----- Data provided
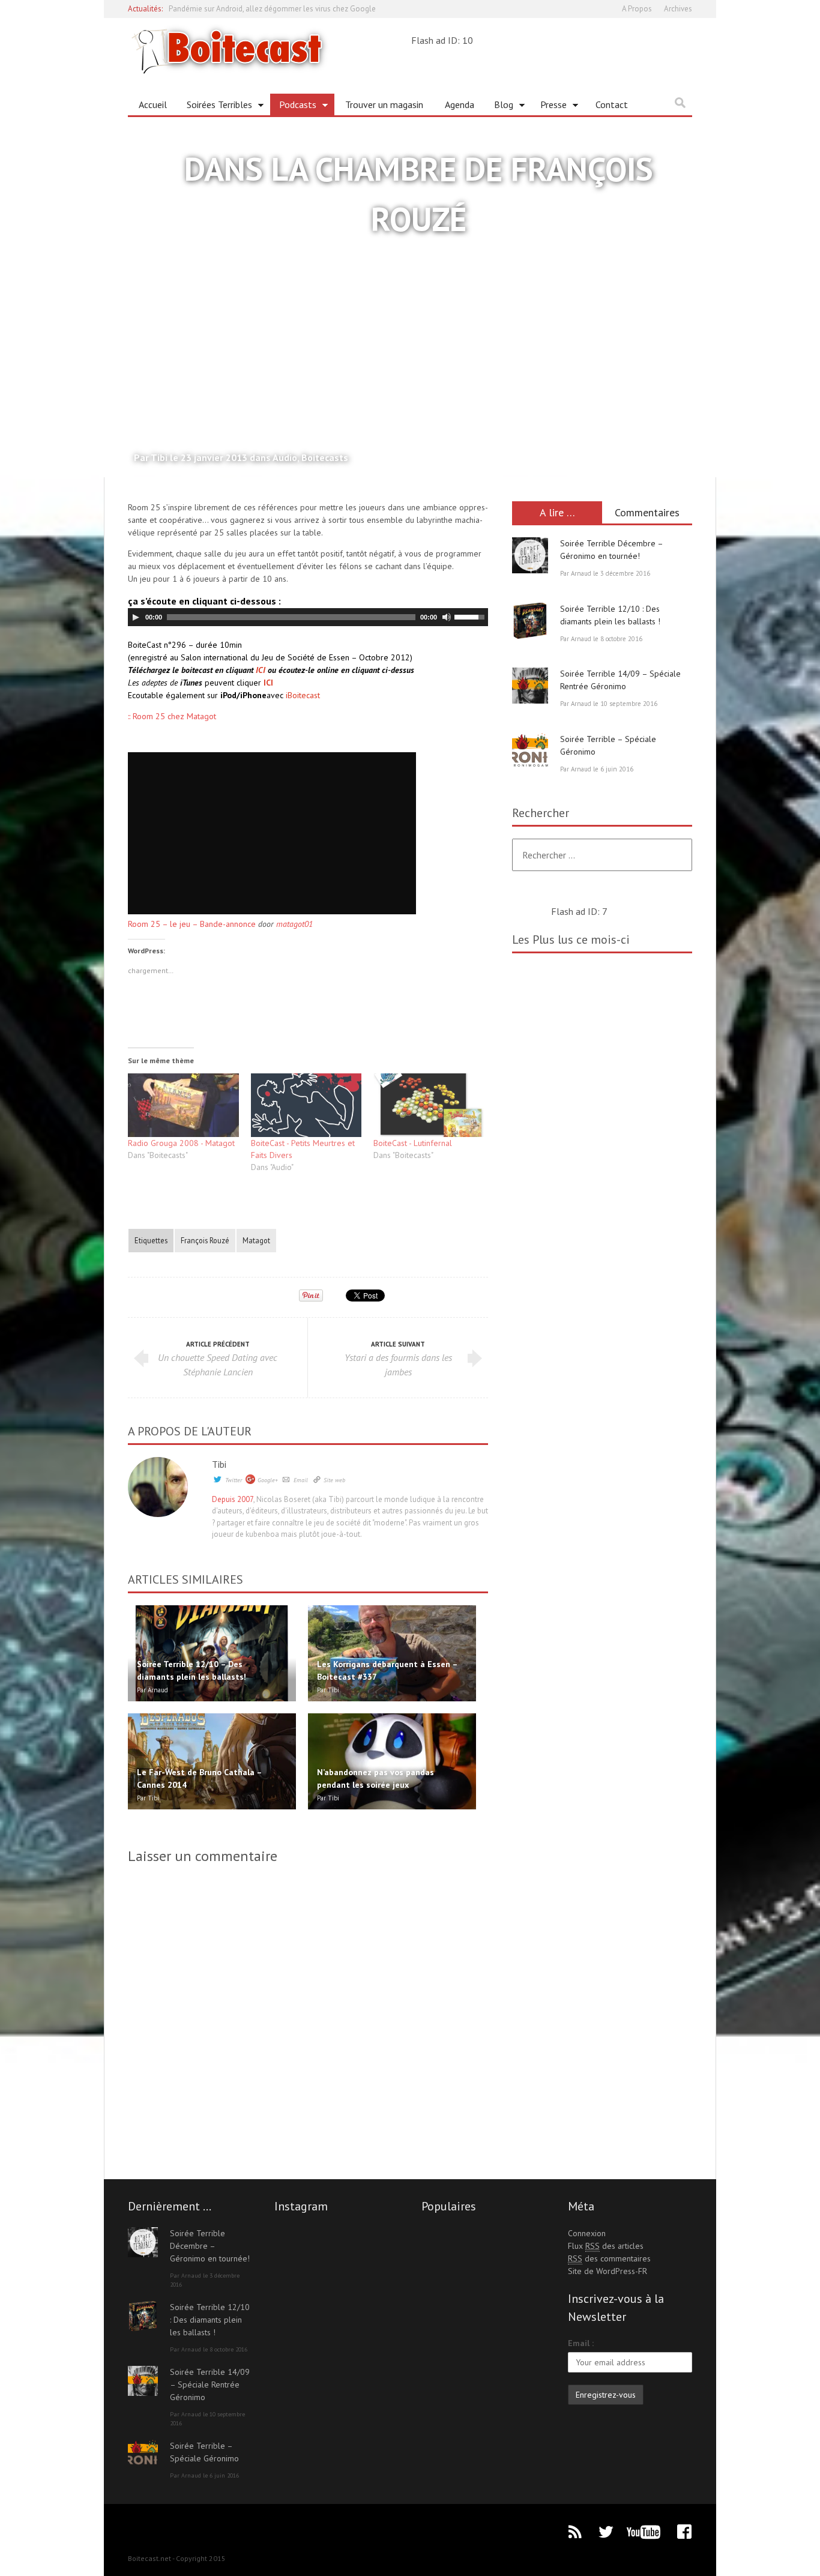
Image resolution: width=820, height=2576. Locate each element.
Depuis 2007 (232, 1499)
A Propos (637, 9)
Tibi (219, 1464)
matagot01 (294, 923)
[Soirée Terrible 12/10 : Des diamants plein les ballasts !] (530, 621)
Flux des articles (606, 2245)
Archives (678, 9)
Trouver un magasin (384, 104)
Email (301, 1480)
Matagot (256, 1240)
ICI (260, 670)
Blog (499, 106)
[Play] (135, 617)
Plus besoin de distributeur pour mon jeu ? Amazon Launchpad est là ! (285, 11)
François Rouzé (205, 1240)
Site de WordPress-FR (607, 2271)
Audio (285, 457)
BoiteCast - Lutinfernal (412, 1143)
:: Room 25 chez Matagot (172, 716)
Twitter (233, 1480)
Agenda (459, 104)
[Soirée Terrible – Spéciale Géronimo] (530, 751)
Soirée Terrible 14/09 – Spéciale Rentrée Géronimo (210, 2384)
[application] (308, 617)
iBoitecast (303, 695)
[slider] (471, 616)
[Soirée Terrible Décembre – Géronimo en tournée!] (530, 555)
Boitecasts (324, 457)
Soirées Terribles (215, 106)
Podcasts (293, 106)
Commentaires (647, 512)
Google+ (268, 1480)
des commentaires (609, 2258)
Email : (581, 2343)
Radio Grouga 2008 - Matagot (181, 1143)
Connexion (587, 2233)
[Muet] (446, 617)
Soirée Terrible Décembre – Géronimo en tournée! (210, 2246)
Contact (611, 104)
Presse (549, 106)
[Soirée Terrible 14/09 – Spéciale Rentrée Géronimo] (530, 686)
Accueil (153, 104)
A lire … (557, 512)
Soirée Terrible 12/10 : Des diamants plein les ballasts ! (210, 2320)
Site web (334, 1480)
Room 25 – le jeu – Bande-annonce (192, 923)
----------
*What to produce:* Leave out the images and repeat the rest of the data word for word.

*Answer space:*
Image resolution: width=820, height=2576. Locate each element.
Depuis 2007 (232, 1499)
A Propos (637, 9)
Tibi (219, 1464)
matagot01 (294, 923)
[Soirée Terrible 12/10 : Des diamants plein les ballasts !] (530, 621)
Flux des articles (606, 2245)
Archives (678, 9)
Trouver un magasin (384, 104)
Email (301, 1480)
Matagot (256, 1240)
ICI (260, 670)
Blog (499, 106)
[Play] (135, 617)
Plus besoin de distributeur pour mon jeu ? Amazon Launchpad est là ! (285, 11)
François Rouzé (205, 1240)
Site de WordPress-FR (607, 2271)
Audio (285, 457)
BoiteCast - Lutinfernal (412, 1143)
:: Room 25 chez Matagot (172, 716)
Twitter (233, 1480)
Agenda (459, 104)
[Soirée Terrible – Spéciale Géronimo] (530, 751)
Soirée Terrible 14/09 – Spéciale Rentrée Géronimo (210, 2384)
[application] (308, 617)
iBoitecast (303, 695)
[slider] (471, 616)
[Soirée Terrible Décembre – Géronimo en tournée!] (530, 555)
Boitecasts (324, 457)
Soirées Terribles (215, 106)
Podcasts (293, 106)
Commentaires (647, 512)
Google+ (268, 1480)
des commentaires (609, 2258)
Email : (581, 2343)
Radio Grouga 2008 - Matagot (181, 1143)
Connexion (587, 2233)
[Muet] (446, 617)
Soirée Terrible Décembre – Géronimo en tournée! (210, 2246)
Contact (611, 104)
Presse (549, 106)
[Soirée Terrible 14/09 – Spéciale Rentrée Géronimo] (530, 686)
Accueil (153, 104)
A lire … (557, 512)
Soirée Terrible 12/10 : Des diamants plein les ballasts ! (210, 2320)
Site web (334, 1480)
Room 25 – le jeu – Bande-annonce (192, 923)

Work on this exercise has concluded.